Bottom line: You can’t actually have data access control if you don’t know where your sensitive data resides, and exactly how sensitive it is. Select a tool and point it to your data sources (with resource cycles built in for curation) to automatically classify your data as it’s born. Even without any other controls in place, it will give you visibility into where you have data risk exposure.
You should come away with a clear sense of:
- This is PHI data (HIPAA)
- This is PII data (GDPR)
- This is Credit Card information (PCI)
- This *could* be SOX-relevant
Read: Collibra and TrustLogix Close the Loop Between Data Classification and Data Access
Solution Part 2: Data Access Control
There are numerous ways to apply granular data access control policies for your sensitive information. Each cloud data platform (Snowflake, Redshift, Databricks, etc.) provides rich native constructs that allow you to define which users or roles should have access to what data. Leverage these native tools to define granular controls over how users can access your data.

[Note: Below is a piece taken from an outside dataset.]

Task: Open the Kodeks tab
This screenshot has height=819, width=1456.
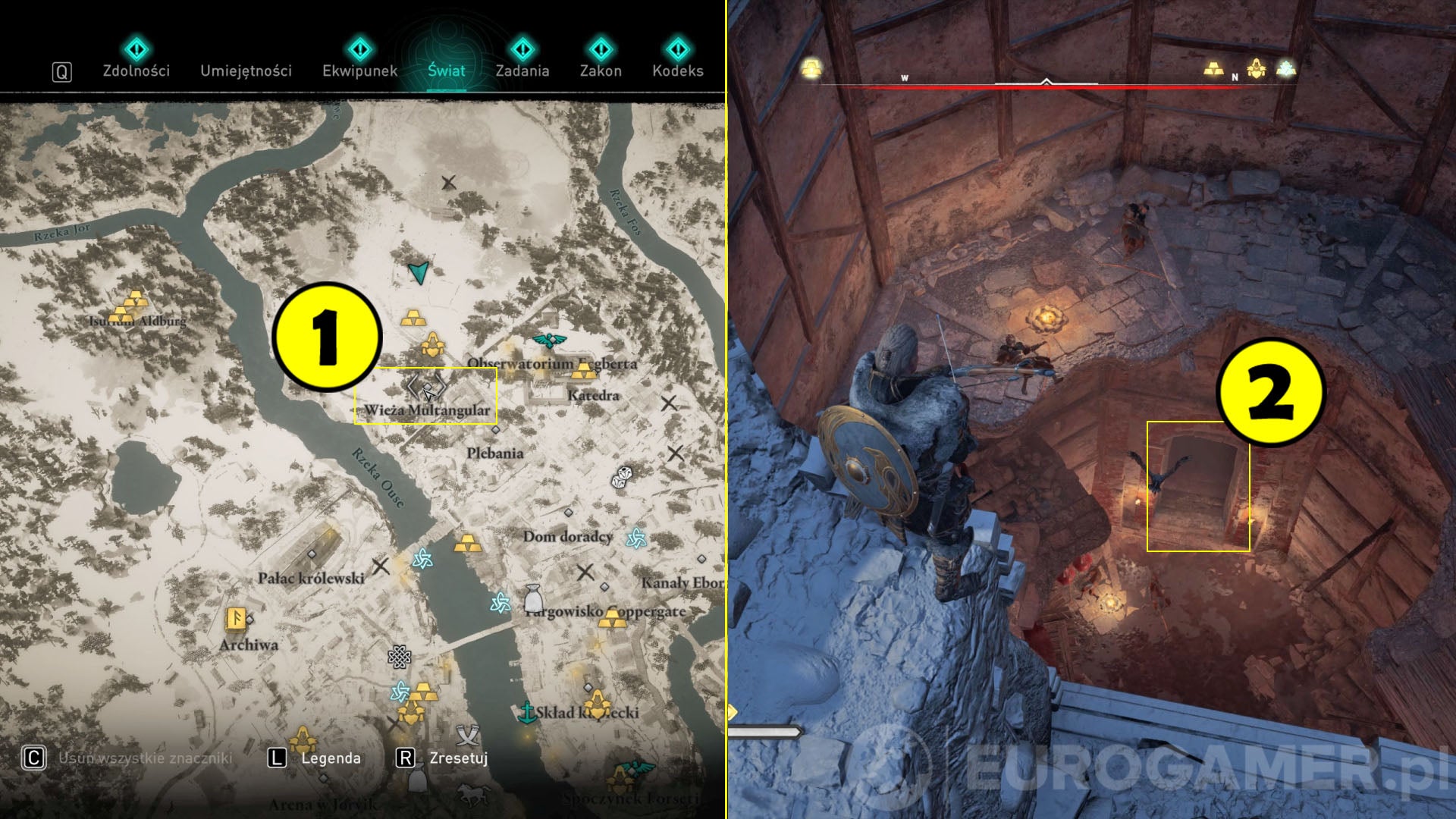Action: coord(679,71)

Leverage these capabilities in conjunction with the learnings from your data classification engine(s) to model and enforce data access control policies that can incorporate classification tags to more tightly control how your sensitive data is accessed.

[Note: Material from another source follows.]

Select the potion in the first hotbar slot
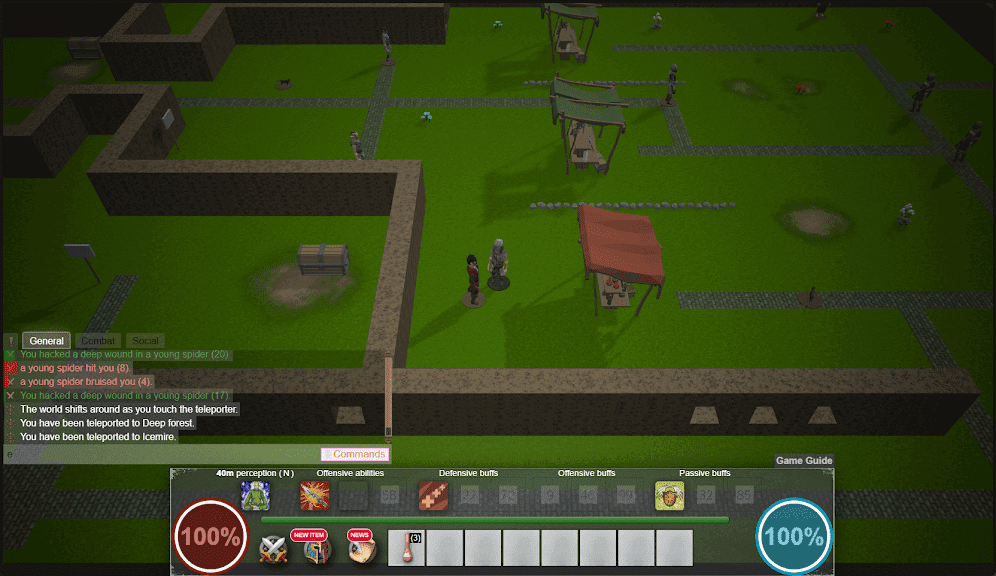Image resolution: width=996 pixels, height=576 pixels. (406, 548)
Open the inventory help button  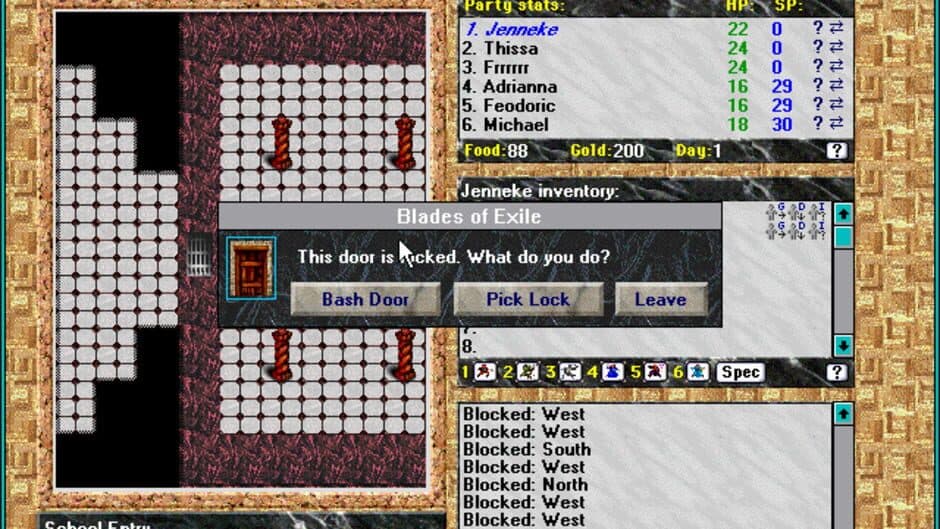click(x=837, y=373)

- This column in Snowflake contains Credit Card information, make sure that it’s masked for all people that aren’t in Finance
- This Redshift dataset has been flagged as HIPAA data, so only clinicians should have access to it, and only if the rows match up to people for whom they are on the Caregiver list.
Read: Data Lake Security: An Explanatory Guide with Best Practices
Data Access Governance: Secure Your Data at “Birth”
Here’s where the magic can happen. You can put these two critical pieces together to protect your data as it is being created, as part of a holistic data centric security strategy. You can now model policies that apply to all data across all platforms without prior knowledge of the contents of the data being created.
Data Access Governance platforms empower you to leverage Classification tags to define overarching policies that will immediately enforce existing policies on new data, based on the sensitivity of that data.
You can use a Data Access Governance platform to define policies like:
- All Credit Card data must be masked for all authorized users except Finance across all data platforms
- All PII data is inaccessible to all users except those on the explicit Allow list
- Any Clinical data is only available to designated Caregivers
Read: A Four-Step Framework for Data Centric Security
Benefits & Conclusion
This approach has an immediate and positive impact on the data creation → classification → security → consumption lifecycle.
- Data Stewards and Data Owners can define governance principles at a business level, and pass them off to their security counterparts
- Data Security professionals can then model those policies in your Data Access Governance Platform once and have confidence that they will be correctly enforced across all platforms and for all existing and future datasets
- Most importantly, data consumers have instant access to new datasets, and that access is completely governed by your pre-defined policies
The pace and scale of data creation is only going to increase. Overburdened security organizations are already struggling to stay abreast of delivering visibility and granular controls for governing who should have access to that data. A data centric security approach will help you pre-define business-level policies about how your data should be protected, and ensure that it is cohesively and universally applied to all your data, as it’s being born and regardless of where it resides.